Chronicles of America 

The Court of Ferdinand and Isabella

Not long after the return of Martín Alonso Pinzón from Rome, Guardian Juan Perez, and perhaps Pinzón also, wrote to Queen Isabella, asking a further hearing for Columbus and his project. The request was granted, and Perez was summoned to Court at Santa Fe, before Granada. He set out in a manner truly Columbian, alone, on a mule, secretly at low midnight. He was soon empowered to invite Columbus to join him. In December the latter came. Ferdinand and Isabella were in receptive mood. Granada was about to fall and Spain to be delivered from the Moor forever. A council was ordered — one, like Talavera's, composed of philosophers, astrologers, cosmographers, seamen, and pilots. With Talavera's council, however, the primary consideration had been the theoretical feasibility of Columbus's project. With the new council, it was the practical question of ways and means that gave pause.

Columbus, repeating with emphasis the terms submitted to King John II of Portugal, demanded of Ferdinand and Isabella a patent of nobility, the admiralty of the ocean, the viceroyalty and government of all lands discovered, and "a commission of ten per cent upon everything within the limits of his admiralty which might be bought, exchanged, found, or gained." That, in addition, he should demand three caravels, to cost possibly 2,000,000 maravedis ($6000), was by comparison trifling.

In after years the discoverer of America was wont to complain that in his struggle for recognition in Spain "everybody had derided him, save two monks, " Marchena and Perez. Derided he no doubt was, but the cause perhaps was not so much his belief in problematical islands and lands as his demand for rewards — rewards which, if granted, would raise him to a dizzy height, to a point of rank, power, and riches next to that of the throne itself.

As in 1486, so in 1492, in the month of January to which we are now come, Columbus was dismissed a second time from the Spanish Court and departed sorrowing. The royal flags streamed from the towers of the Alhambra, for Granada had fallen, but in this event our Genoese took little interest. His course led him toward Cordova, for here was Beatrix Enríquez with Ferdinand, now in his fourth year; and here must now be brought Diego, ten or twelve years old, from La Rábida,. Again it must have been France, his last hope among the nations, with which the thoughts of Columbus were busy. Be that as it may, when but two leagues from Granada who should overtake him but a royal constable, sent posthaste by the Queen with orders for his return! His demands, one and all, would be complied with.

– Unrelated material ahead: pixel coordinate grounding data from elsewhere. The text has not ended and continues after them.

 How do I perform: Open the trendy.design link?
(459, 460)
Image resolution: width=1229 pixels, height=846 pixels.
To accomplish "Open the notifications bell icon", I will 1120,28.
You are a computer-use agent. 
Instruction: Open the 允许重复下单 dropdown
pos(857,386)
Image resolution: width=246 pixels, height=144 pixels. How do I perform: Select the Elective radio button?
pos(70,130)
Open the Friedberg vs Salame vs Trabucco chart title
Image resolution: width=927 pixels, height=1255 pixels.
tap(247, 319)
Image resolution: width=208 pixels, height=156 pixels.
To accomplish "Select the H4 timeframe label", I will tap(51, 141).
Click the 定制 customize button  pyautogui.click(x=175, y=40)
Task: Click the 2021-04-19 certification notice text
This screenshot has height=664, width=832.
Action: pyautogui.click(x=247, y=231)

What specifically it was that induced the Spanish sovereigns to change their minds may be only inferred. Whether it was proof of actual islands to the west, proof secretly confided to Columbus at Palos, no one knows. Whatever it was, the lost cause was powerfully pleaded before Isabella by Luis de Santangel, treasurer of Aragon; and before Ferdinand by Juan Cabrero, his chamberlain, and by Juan Diego of Deza, preceptor to Prince John. The risk was small, the possibilities for God and the realm were incalculable — such, we are told, was the reasoning. Especially was it the reasoning of Santangel; and so wrought upon by it was Isabella, that, seized with enthusiasm, she is said to have tendered her jewels, priceless gems that they were, in security for money for the enterprise.

But just here a question. Columbus knew that the world was round, and, like Behaim his double, had read Sir Marco Polo's Book and the Travels of Sir John Mandeville. Unlike Behaim, however, he in all probability had not read the Imago Mundi of Pierre d'Ailly, with its doctrine of a small earth, and hence of a short route to Asia. Is it likely, then, that in 1492 his objective was Asia, as was Behaim's in 1486? Is it not more likely that it was merely "islands and lands" in the far Atlantic?

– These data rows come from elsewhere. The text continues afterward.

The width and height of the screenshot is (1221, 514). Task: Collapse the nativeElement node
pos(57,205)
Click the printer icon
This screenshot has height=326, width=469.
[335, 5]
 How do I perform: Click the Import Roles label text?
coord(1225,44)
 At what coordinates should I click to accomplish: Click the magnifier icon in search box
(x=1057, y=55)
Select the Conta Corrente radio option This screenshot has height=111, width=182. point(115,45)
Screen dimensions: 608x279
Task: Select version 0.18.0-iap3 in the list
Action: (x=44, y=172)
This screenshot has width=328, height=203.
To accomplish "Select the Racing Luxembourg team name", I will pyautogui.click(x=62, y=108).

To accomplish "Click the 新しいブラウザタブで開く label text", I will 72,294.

And again. In 1492, on the 17th of April, the Spanish sovereigns issued to Columbus a Capitulation empowering him, on his own terms, to seek "islands and lands" but in no way mentioning Asia; and this Capitulation was confirmed by Letters Patent on the 30th of April. Now may not the failure here to mention Asia, (Cathay or India) be due to a fact — the fact, namely, that Columbus's hopes and expectations stopped short of Asia?

One might perhaps think that the aims of Columbus were exclusive of Asia, were it not for two considerations: the first, that he had cause, both from Marco Polo's Book and from Pinzón personally, to be aware that Asia was a background to Japan, and, like it, probably attainable from the West; the second, that in 1492 he carried with him, besides a general passport, a special "Letter" from his sovereigns to "The Most Serene Prince, our very dear friend, " etc. — a document almost certainly implying the Great Kaan of Cathay.

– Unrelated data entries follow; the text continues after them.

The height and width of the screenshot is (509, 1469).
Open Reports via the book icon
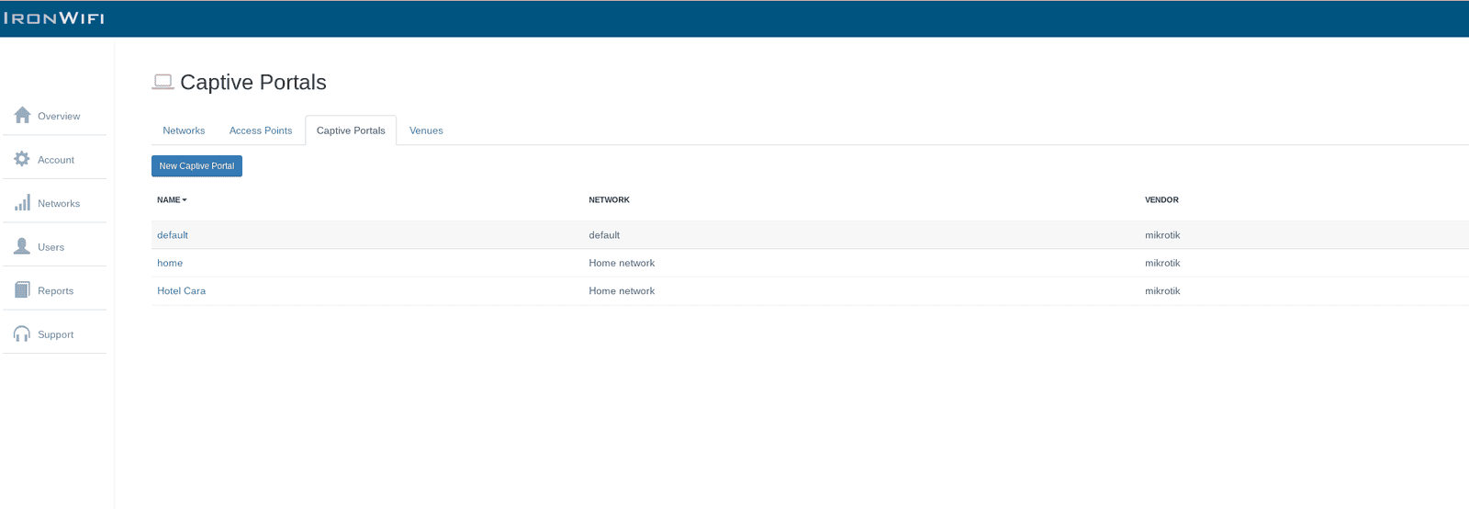(22, 290)
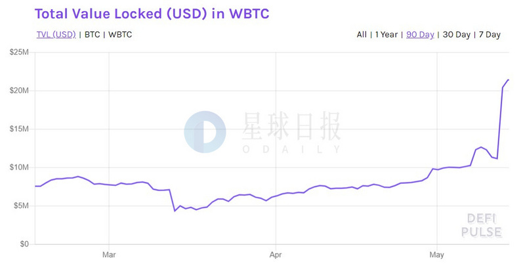
Task: Click the ODaily circular logo icon
Action: (205, 132)
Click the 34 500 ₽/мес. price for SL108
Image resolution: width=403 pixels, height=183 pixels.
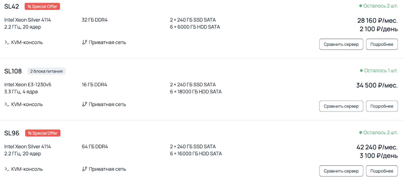[x=377, y=85]
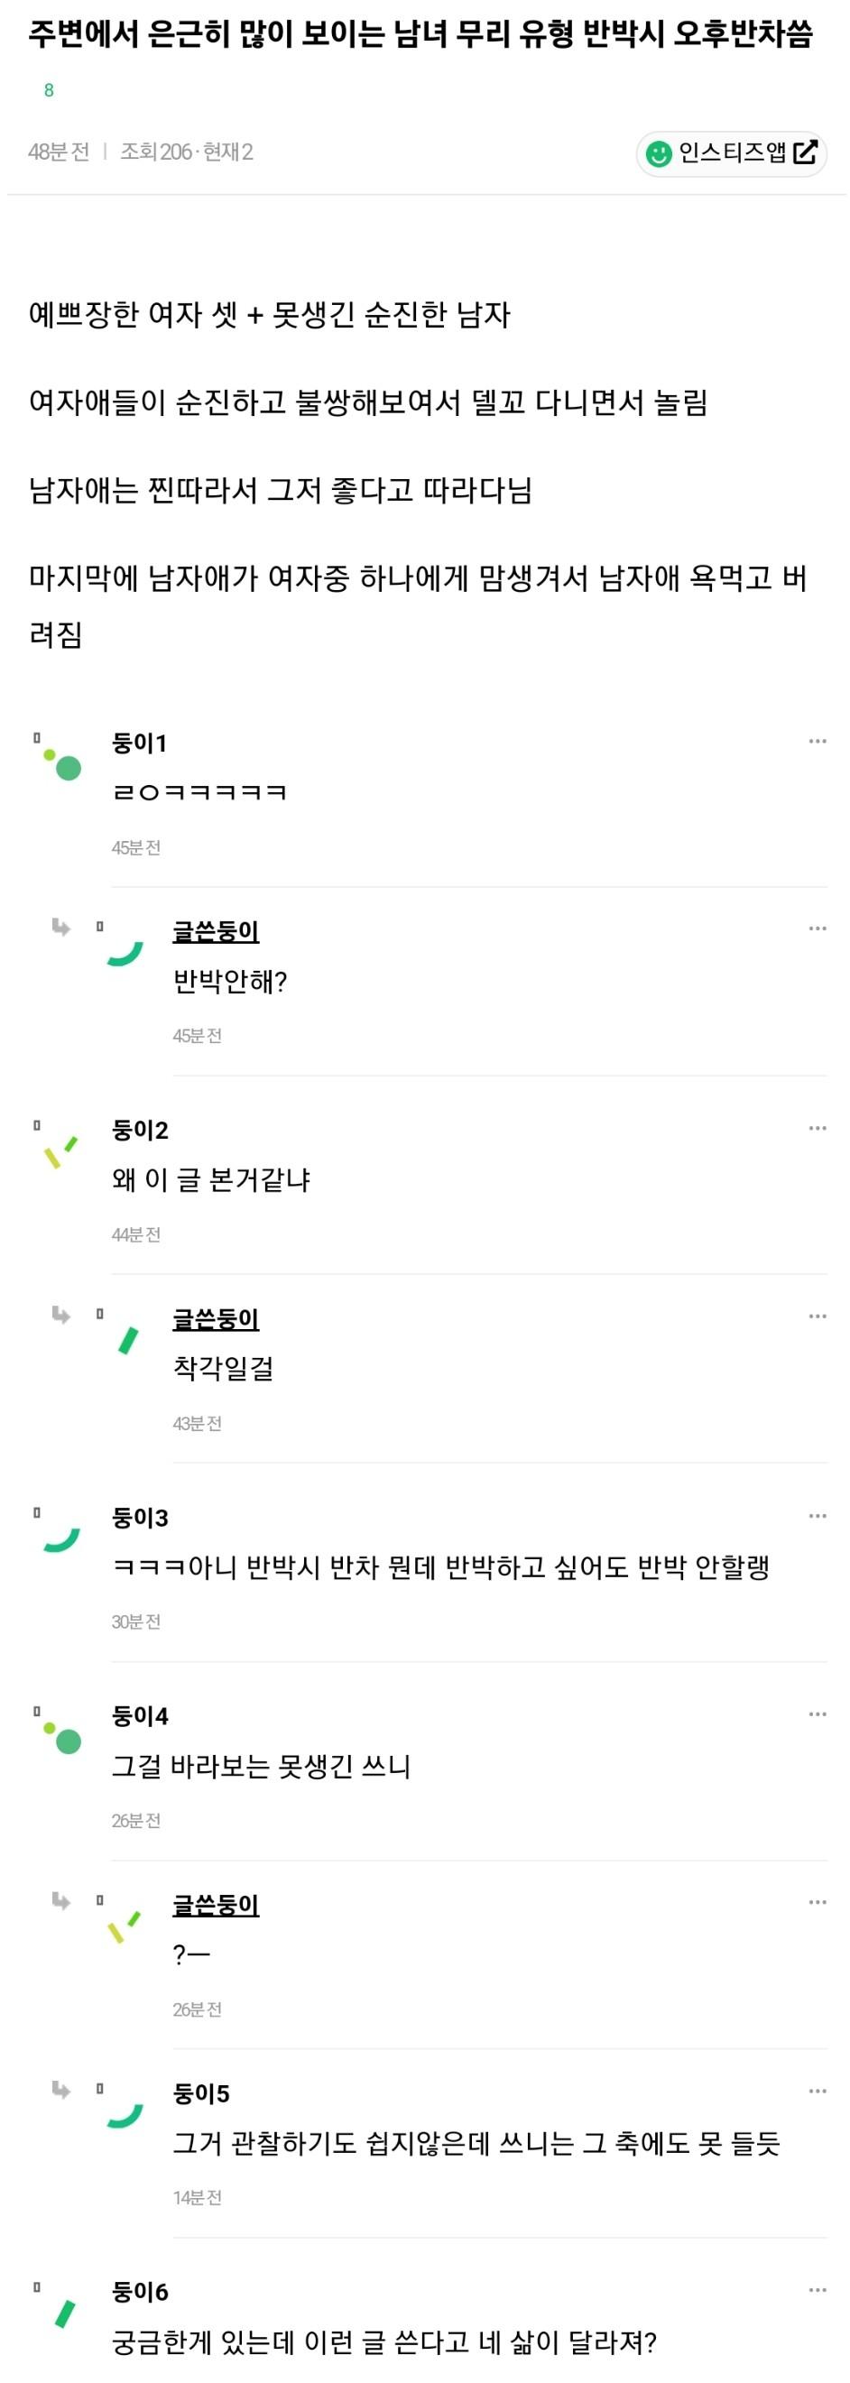Click the reply arrow icon before 둥이5
Screen dimensions: 850x2383
click(61, 2090)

What manner of navigator was this Genoese, this Christopher Columbus, by whom this vast enterprise had been conceived, and by whom it was to be carried out? He was, indeed, no stranger to the sea, for he had been to Chios in the east, to Africa in the south, and to England in the north. To use his own words: "I have traversed the sea for twenty-three years [?] without leaving it for any time worth counting, and I saw all the Levant and the West [Azores, etc.], and the North which is the way to England; and I have been to Guinea."